MENCINTAI PAPAH TIRIKU
Dokter Baru


__ADS_3

Pagi ini sebelum Aku berangkat ke rumah sakit, Aku menyiapkan baju Suamiku untuk dia pakai juga untuk di bawa ke luar kota selama dua hari.Aku masukan baju baju itu ke koper yang tidak begitu besar.


"Pahh,,, bangun, ini sudah jam 6 katanya mau berangkat pagi, "sambil ku usap rambutnya.


"Hemmm,,, iya sebentar lagi, "sambil mengeratkan guling yang di peluknya.


"Mamah mau bangunin Akbar dulu ya Pah,,, "kataku sambil berjalan ke luar, sedang suamiku hanya bergumam.


Aku langsung menuju ke kamar anaku, dan saat Aku masuk kamar Anaku dia juga sama kaya Papahnya,masih meringkuk di bawah slimut sambil memeluk guling.


"Sayang,,, bangun yuk,, ini udah siang,"kataku sambil ku usap punggungnya.


"Tunggu Mah,,, Dede masih ngantuk, "


"Tapi ini dah siang,, hari ini Papah mau ke luar kota, dan nanti yang jemput Dede di sekolah kakek loh, "kataku.


"Beneran Mah,,, nanti yang jemput Dede Kakek, "sambil mengucek matanya dan duduk.


"Iya,,, Mamah nanti pulang kerja baru jemput Dede di rumah Kakek,, "


"Dede nanti bisa main dong sama Kakek,? "


"Iya dong,, makanya sekarang bangun trus mandi dan berangkat sekolah yah, "lalu Anaku pun bangun dan Aku mengikutinya ke kamar mandi. Anaku kalau di rumah Ayah dan Ibu sangat senang karena Ayah sangat memanjakanya. Setiap Anaku minta apa aja di turutinya, untung saja jarang ketemu karena Ayah dan Ibu juga sibuk.


Selesai mandi Aku memakaikan baju seragam sekolah anaku, dan Aku juga sudah rapi tinggal menunggu suamiku . karena Suamiku akan pergi keluar kota, Aku pun menungginya sampai pegi dulu, Aku ngga mau meninggalkanya sebelum Suamiku pergi.


Setelah Anaku siap, langsung Aku suruh ke meja makan, karena Aku akan membangunkan Papahnya.


"Pah,,, udah siang ini. Ayo bangun ah,,,, "sambil kutarik slimut juga bantal gulingnya.


"Iyaaa,,, ini Papah bangun,, "dan sebelum masuk kamar mandi dengan isengnya,Suamiku memeluku dan menciumi pipiku.

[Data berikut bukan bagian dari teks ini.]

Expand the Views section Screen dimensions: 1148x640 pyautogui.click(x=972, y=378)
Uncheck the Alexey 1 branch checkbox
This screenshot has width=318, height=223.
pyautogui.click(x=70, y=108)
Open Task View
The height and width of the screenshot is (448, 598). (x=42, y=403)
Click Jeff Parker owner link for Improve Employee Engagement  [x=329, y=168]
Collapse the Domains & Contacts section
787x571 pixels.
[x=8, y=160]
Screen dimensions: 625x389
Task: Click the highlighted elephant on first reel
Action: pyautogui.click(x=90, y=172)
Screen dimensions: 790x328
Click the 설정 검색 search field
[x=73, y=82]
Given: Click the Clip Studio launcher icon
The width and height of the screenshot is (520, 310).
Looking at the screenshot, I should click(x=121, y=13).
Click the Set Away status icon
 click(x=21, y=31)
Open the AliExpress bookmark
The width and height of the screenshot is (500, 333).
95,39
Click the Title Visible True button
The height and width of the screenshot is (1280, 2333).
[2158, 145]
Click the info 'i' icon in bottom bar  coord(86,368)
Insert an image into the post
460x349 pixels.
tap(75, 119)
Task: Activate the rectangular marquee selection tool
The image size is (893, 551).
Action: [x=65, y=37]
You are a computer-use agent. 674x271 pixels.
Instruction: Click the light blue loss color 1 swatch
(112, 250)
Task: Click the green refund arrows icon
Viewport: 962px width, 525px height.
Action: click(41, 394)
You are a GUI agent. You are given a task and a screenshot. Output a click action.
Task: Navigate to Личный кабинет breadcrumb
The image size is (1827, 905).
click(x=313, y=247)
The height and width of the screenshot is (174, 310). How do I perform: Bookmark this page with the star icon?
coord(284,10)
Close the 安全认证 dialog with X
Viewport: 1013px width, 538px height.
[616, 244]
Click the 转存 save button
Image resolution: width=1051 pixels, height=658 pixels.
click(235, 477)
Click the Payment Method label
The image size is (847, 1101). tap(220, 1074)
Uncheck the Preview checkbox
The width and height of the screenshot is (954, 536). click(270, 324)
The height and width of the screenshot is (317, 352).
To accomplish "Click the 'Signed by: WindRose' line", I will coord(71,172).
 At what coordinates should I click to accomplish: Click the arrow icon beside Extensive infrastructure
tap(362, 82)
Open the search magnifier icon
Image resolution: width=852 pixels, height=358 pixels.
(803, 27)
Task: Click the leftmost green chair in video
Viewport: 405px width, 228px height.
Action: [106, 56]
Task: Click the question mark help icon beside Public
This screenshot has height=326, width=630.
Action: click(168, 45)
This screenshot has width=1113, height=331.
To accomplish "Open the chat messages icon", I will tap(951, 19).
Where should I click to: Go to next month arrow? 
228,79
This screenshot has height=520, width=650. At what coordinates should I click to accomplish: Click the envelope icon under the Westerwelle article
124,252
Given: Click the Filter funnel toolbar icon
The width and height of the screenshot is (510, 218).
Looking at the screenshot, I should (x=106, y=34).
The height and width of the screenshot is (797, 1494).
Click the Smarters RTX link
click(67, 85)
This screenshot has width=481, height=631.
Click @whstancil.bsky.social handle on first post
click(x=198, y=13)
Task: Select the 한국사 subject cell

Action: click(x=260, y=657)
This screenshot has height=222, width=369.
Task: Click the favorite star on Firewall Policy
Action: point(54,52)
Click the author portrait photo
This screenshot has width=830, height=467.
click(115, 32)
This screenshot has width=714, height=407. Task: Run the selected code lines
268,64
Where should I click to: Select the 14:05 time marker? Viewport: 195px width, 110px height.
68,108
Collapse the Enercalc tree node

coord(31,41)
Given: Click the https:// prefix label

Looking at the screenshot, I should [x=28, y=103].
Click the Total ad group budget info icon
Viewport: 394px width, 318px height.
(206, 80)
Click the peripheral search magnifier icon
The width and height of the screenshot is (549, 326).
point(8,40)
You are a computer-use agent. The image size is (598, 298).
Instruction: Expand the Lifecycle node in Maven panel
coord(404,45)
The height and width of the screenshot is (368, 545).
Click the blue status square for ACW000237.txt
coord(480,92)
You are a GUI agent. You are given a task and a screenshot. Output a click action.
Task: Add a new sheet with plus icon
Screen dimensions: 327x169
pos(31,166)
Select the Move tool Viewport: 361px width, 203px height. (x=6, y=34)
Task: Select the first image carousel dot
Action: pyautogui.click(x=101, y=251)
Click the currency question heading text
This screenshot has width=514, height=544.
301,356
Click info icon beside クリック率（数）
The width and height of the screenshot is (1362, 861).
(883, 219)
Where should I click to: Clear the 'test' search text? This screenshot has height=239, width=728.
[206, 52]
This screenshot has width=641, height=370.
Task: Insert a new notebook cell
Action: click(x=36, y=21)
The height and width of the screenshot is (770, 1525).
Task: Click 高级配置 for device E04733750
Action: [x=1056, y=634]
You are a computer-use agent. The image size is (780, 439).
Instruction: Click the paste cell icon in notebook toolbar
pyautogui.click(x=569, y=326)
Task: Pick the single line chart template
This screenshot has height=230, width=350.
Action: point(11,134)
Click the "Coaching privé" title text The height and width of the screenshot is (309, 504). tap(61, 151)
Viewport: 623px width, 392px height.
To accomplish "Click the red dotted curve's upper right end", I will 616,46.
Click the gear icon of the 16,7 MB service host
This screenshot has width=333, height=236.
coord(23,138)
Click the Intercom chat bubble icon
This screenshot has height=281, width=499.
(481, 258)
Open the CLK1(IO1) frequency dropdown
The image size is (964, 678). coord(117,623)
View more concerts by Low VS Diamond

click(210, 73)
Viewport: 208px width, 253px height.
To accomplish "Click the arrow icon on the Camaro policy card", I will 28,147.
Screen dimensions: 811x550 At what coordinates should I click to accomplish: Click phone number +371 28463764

"Udah ahh,,, sanah, keburu siang, "sambil ku dorong agar masuk kamar mandi.


Aku langsung keluar menarik koper juga membawa tas kerjaku. lalu Aku menuju meja makan.


"Udah makanya Sayang,?"tanyaku karena tadi Aku menyuruh Mba Siti untuk menyuapinya, karena Anaku kalau makan pagi itu susah jadi harus sabar dan lama.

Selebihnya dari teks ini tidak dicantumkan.